LPA toured facility including but not limited to bedrooms, bathrooms, kitchen, common area and backyard. All outdoor and indoor passageways are kept free of obstruction. There are no bodies of water observed. LPA observed lighting in all rooms are adequate for the comfort and safety of the residents. The hot water temperature in the kitchen sink was measured at 117.3 degrees Fahrenheit. Residents’ bathrooms are equipped with grab bars and non-skid mats. There is a minimum of one week supply of non-perishable and 2 day of perishable foods. There is storage for medications and sharps to be locked and inaccessible to residents.

Smoke detectors, fire extinguisher and carbon monoxide detectors were in operating condition during visit. First aid kit was observed to be complete.

LPA reviewed 1 staff record and it was complete.

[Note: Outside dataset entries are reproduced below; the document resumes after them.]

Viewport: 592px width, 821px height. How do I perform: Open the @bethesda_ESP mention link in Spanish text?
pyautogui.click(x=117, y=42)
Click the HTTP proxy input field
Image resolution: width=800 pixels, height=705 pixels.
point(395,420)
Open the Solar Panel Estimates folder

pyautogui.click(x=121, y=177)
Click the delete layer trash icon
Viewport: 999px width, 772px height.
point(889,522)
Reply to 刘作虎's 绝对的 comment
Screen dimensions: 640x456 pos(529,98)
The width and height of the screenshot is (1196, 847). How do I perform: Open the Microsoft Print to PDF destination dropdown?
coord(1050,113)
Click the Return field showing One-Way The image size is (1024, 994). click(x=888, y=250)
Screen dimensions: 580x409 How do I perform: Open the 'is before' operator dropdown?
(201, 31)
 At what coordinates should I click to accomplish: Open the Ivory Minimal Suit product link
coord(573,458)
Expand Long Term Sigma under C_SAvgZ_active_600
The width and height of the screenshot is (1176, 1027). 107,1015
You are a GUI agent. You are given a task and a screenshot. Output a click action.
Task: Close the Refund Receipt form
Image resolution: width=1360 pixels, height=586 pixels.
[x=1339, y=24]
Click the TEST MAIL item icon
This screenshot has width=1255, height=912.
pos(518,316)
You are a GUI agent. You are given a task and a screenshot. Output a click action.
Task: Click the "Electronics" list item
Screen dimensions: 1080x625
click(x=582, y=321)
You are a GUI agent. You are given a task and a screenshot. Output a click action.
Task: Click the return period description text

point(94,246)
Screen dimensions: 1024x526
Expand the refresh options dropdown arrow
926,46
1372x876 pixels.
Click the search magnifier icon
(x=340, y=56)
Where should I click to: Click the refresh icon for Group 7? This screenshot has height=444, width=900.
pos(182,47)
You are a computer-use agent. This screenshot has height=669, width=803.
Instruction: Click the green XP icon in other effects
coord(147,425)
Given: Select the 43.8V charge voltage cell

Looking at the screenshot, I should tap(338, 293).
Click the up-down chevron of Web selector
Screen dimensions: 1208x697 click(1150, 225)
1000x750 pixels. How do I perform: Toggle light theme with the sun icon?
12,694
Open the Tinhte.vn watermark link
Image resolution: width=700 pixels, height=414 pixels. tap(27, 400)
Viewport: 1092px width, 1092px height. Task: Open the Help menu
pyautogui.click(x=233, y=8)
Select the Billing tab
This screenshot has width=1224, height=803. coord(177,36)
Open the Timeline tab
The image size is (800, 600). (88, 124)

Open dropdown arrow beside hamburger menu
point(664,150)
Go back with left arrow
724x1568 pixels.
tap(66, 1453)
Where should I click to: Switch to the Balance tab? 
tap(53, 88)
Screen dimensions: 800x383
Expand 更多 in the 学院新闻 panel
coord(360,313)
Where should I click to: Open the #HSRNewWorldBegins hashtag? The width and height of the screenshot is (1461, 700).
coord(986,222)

No deficiencies cited during visit. Exit interview conducted and a copy of this report provided.
SUPERVISORS NAME: Yvonne Flores-Larios
LICENSING EVALUATOR NAME: Gregory Clark
LICENSING EVALUATOR SIGNATURE: DATE: 11/19/2024
I acknowledge receipt of this form and understand my licensing appeal rights as explained and received.
FACILITY REPRESENTATIVE SIGNATURE: DATE: 11/19/2024
This report must be available at Child Care and Group Home facilities for public review for 3 years.